An open-source text summarization toolkit for non-experts. EMNLP'2021 Demo
https://arxiv.org/abs/2108.12738
Apache License 2.0
264 stars 30 forks source link

Add XLSum and Massivesumm datasets #114

Closed haileyschoelkopf closed 2 years ago

haileyschoelkopf commented 2 years ago

Add the XLSum and Massivesumm datasets to SummerTime.

still TODO:

haileyschoelkopf commented 2 years ago

still TODO:

TODO in a later PR, after finals if possible?

haileyschoelkopf commented 2 years ago

@niansong1996 This should be all set and passing tests now, found the issue with the Xlsum test case.

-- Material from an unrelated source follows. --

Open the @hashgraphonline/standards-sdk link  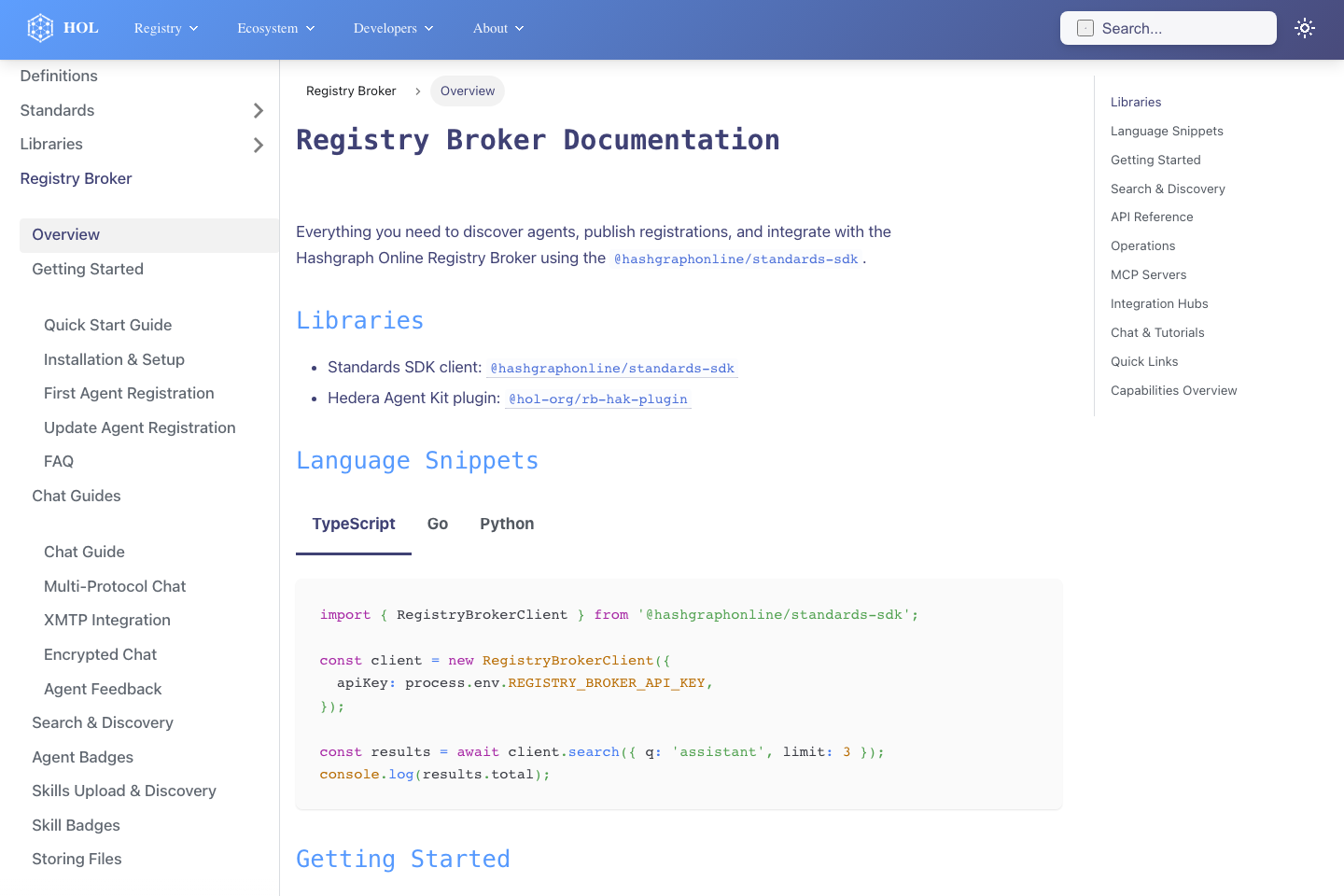point(612,368)
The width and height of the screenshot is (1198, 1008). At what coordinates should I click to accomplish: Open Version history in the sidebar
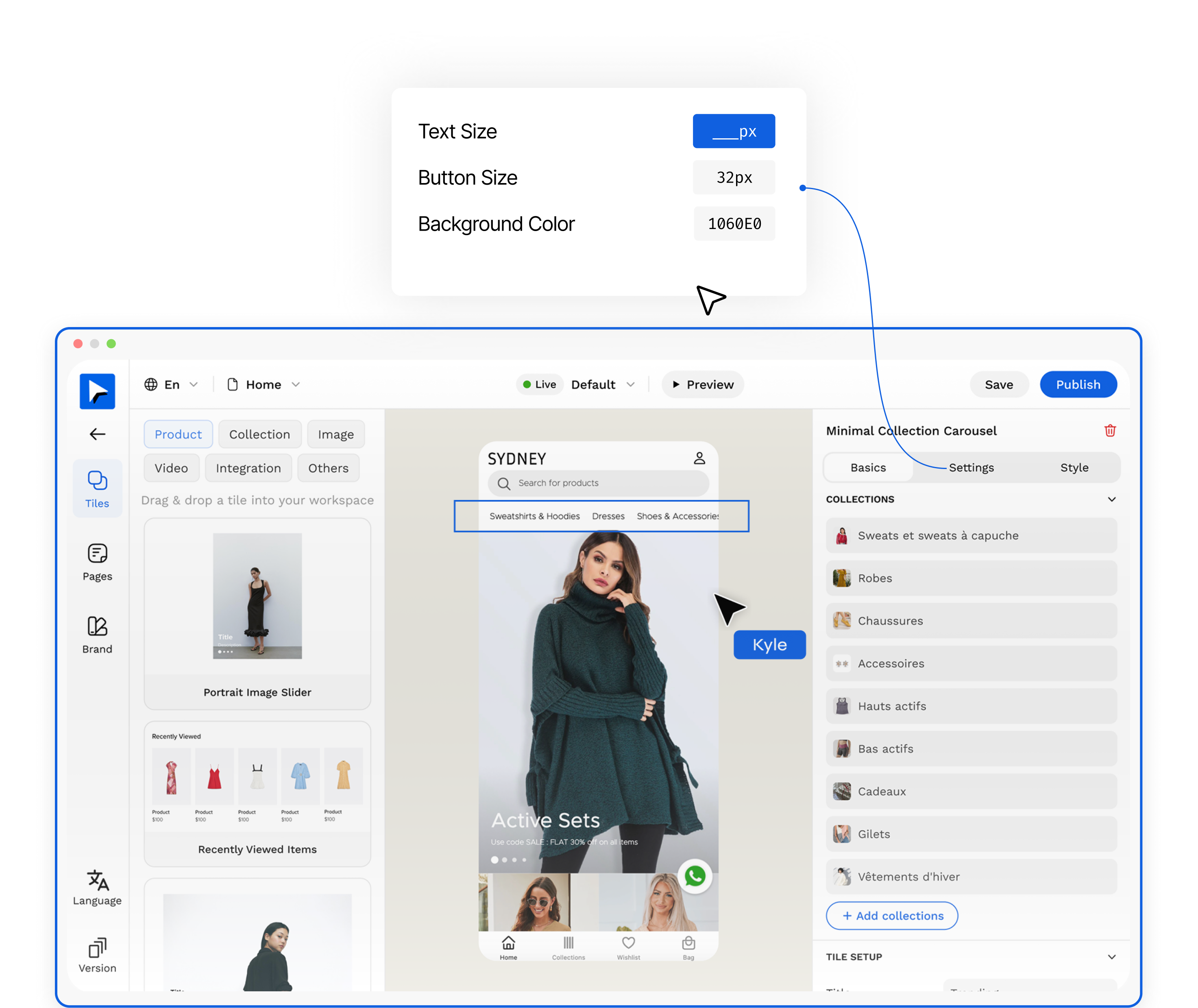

Your call on whether to include this in 1.2.0 or not! See line 770 in dataset_loaders.py for the languages that need additional work to be ready for MassiveSumm. Other than these specified languages, though, both datasets are fully working as expected!

There are definitely some things here that I want to refactor to be a bit more clean, but if it's alright I'd like to wait until after finals finish to make this neater since I won't really have much time before then.

haileyschoelkopf commented 2 years ago

Finally worked out a fix to a FileNotFoundError that wasn't happening when I tested locally, now actually ready :)

haileyschoelkopf commented 2 years ago

Thanks, will look at these later this weekend if I have time!

niansong1996 commented 2 years ago

@NickSchoelkopf Can you check where are we on this? Seems like it should be able to merge after passing the CI tests?

haileyschoelkopf commented 2 years ago

Yes, was planning on getting this done by Friday! Should be a minor issue to fix.

haileyschoelkopf commented 2 years ago

@niansong1996

This should be ready to merge, but CI tests fail at the model tests (which shouldn't be affected by this PR) with error PermissionError: [Errno 13] Permission denied: '/export' (full traceback in the most recent failed CI test).

Has anything changed on the machine running the CI tests to cause the directories to no longer be accessible?

niansong1996 commented 2 years ago

Hmm, might be the case that the home directory of Drago has been moved to an external drive? Let me ask him.

haileyschoelkopf commented 2 years ago

Ready to merge! @niansong1996

niansong1996 commented 2 years ago

Awesome! Glad this is done!